Demências: Compreender para Intervir Precocemente

As demências constituem um grupo heterogéneo de doenças neurodegenerativas que afetam predominantemente as funções cognitivas, interferindo de forma significativa com a autonomia da pessoa no seu quotidiano (World Health Organization [WHO], 2023). O termo “demência” não corresponde a uma doença única, mas sim a um síndroma clínico que engloba diversas patologias, sendo a Doença de Alzheimer a forma mais prevalente (aproximadamente 60-70% dos casos) (Scheltens et al., 2021).

O que caracteriza uma demência? 

Segundo os critérios do Diagnostic and Statistical Manual of Mental Disorders (DSM-5), a demência, atualmente designada como perturbação neurocognitiva major, implica um declínio cognitivo significativo em uma ou mais áreas (memória, linguagem, atenção, funções executivas, capacidades visuo-espaciais ou sociais), que interfere com a independência funcional (American Psychiatric Association, 2022).

Etiologias e tipos de demência 

As demências podem ter origem degenerativa, vascular, infecciosa, metabólica ou traumática. Entre as mais comuns destacam-se: 

Doença de Alzheimer: caracteriza-se pelo comprometimento progressivo da memória episódica e, mais tarde, de outras funções cognitivas (Jack et al., 2018). 

  • Demência Vascular: resulta de lesões cerebrais provocadas por eventos isquémicos ou hemorrágicos múltiplos (Kalaria, 2022). 
  • Demência com Corpos de Lewy: combina sintomas cognitivos flutuantes, alucinações visuais e parkinsonismo (McKeith et al., 2017). 
  • Demência Frontotemporal: afeta precocemente o comportamento, linguagem e julgamento social, predominando em indivíduos mais jovens (Bang et al., 2015). 

Sinais de alerta e importância do diagnóstico precoce 

O diagnóstico precoce é crucial para planear intervenções adequadas, atrasar a progressão dos sintomas e promover uma melhor qualidade de vida (Livingston et al., 2020). Alguns sinais de alerta incluem: 

  • Esquecimentos frequentes que interferem com a rotina; 
  • Dificuldade em encontrar palavras ou compreender o discurso; 
  • Alterações no humor, comportamento ou julgamento; 
  • Desorientação no tempo ou espaço; 
  • Redução da iniciativa ou apatia. 

É importante diferenciar entre o envelhecimento normal e o declínio patológico.
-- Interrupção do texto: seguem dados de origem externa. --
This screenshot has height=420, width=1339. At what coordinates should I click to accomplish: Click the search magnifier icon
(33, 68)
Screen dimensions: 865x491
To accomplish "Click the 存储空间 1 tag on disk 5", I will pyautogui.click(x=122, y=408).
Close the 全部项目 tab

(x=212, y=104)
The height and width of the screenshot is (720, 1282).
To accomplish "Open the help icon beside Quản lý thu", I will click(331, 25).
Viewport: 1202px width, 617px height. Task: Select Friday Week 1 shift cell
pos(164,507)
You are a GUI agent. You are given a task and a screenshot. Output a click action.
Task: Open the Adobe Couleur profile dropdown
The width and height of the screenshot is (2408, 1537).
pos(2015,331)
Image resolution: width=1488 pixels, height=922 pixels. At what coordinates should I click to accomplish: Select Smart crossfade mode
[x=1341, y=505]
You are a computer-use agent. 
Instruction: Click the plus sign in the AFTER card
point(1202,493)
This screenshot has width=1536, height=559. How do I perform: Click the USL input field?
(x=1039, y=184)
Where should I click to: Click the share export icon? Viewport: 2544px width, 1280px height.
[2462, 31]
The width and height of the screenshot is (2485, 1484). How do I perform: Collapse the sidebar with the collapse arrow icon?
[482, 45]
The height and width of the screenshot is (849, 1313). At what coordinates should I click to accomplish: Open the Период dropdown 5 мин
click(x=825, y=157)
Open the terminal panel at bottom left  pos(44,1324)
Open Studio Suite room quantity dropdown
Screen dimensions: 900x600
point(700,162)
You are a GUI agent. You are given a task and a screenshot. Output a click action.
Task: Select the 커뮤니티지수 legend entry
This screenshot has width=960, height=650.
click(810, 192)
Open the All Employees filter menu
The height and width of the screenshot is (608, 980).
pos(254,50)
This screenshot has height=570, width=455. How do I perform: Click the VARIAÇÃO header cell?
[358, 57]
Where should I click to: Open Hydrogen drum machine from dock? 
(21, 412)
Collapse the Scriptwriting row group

A avaliação neuropsicológica desempenha um papel central nesta distinção, ao permitir identificar padrões específicos de défice e preservação cognitiva (Lezak et al., 2012). 

Intervenção e tratamento 

Embora ainda não exista cura para a maioria das demências, há estratégias farmacológicas e não farmacológicas que visam mitigar os sintomas e preservar a funcionalidade o maior tempo possível. Os inibidores da colinesterase (ex.: donepezilo, rivastigmina) e a memantina são os fármacos mais utilizados, particularmente na Doença de Alzheimer (Birks & Harvey, 2018). 

As intervenções não farmacológicas, como a estimulação cognitiva, reabilitação neuropsicológica, terapia ocupacional e apoio psicossocial à família, têm demonstrado eficácia na melhoria do funcionamento global e na redução do impacto dos sintomas (Olazarán et al., 2010; Huntley et al., 2015). 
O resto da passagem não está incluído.